### [Goal of the exercise]
The records that follow are to be transcribed in full, without their images.

** Task data follows **

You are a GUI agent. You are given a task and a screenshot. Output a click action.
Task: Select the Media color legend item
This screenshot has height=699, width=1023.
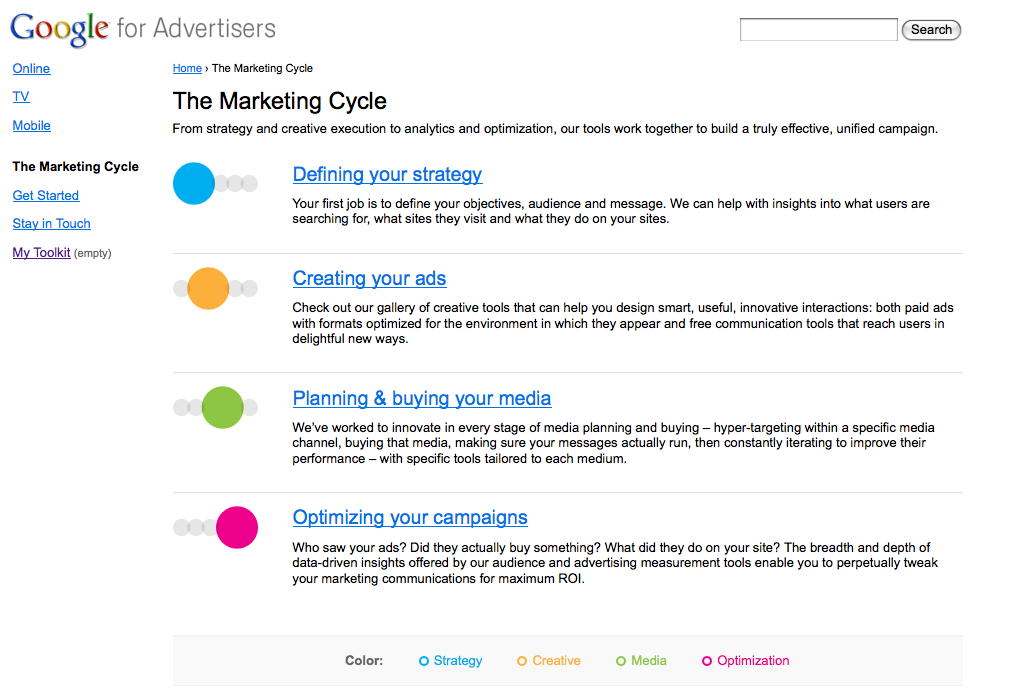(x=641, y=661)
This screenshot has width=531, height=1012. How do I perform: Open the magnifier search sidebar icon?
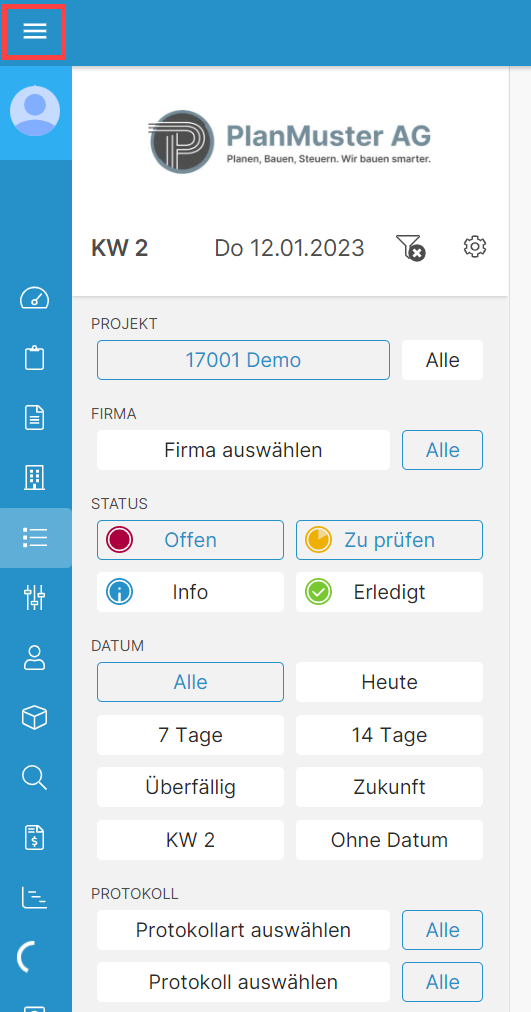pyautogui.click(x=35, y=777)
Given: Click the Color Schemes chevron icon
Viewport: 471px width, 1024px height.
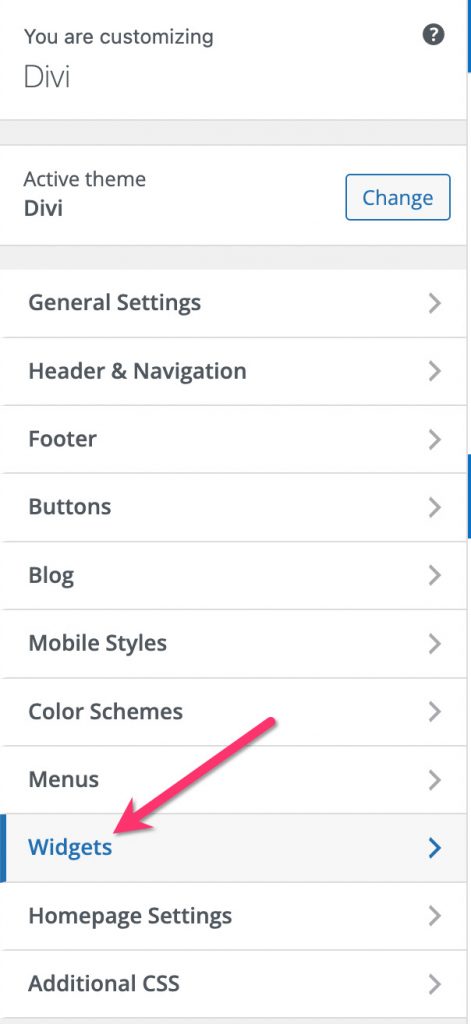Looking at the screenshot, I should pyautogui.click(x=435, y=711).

** End of Task data **

### [Completed task]
You are a GUI agent. You are given a task and a screenshot. Output a click action.
Task: Select the Media color legend item
This screenshot has height=699, width=1023.
(x=641, y=661)
This screenshot has width=531, height=1012. How do I perform: Open the magnifier search sidebar icon?
pyautogui.click(x=35, y=777)
Given: Click the Color Schemes chevron icon
Viewport: 471px width, 1024px height.
Looking at the screenshot, I should pyautogui.click(x=435, y=711).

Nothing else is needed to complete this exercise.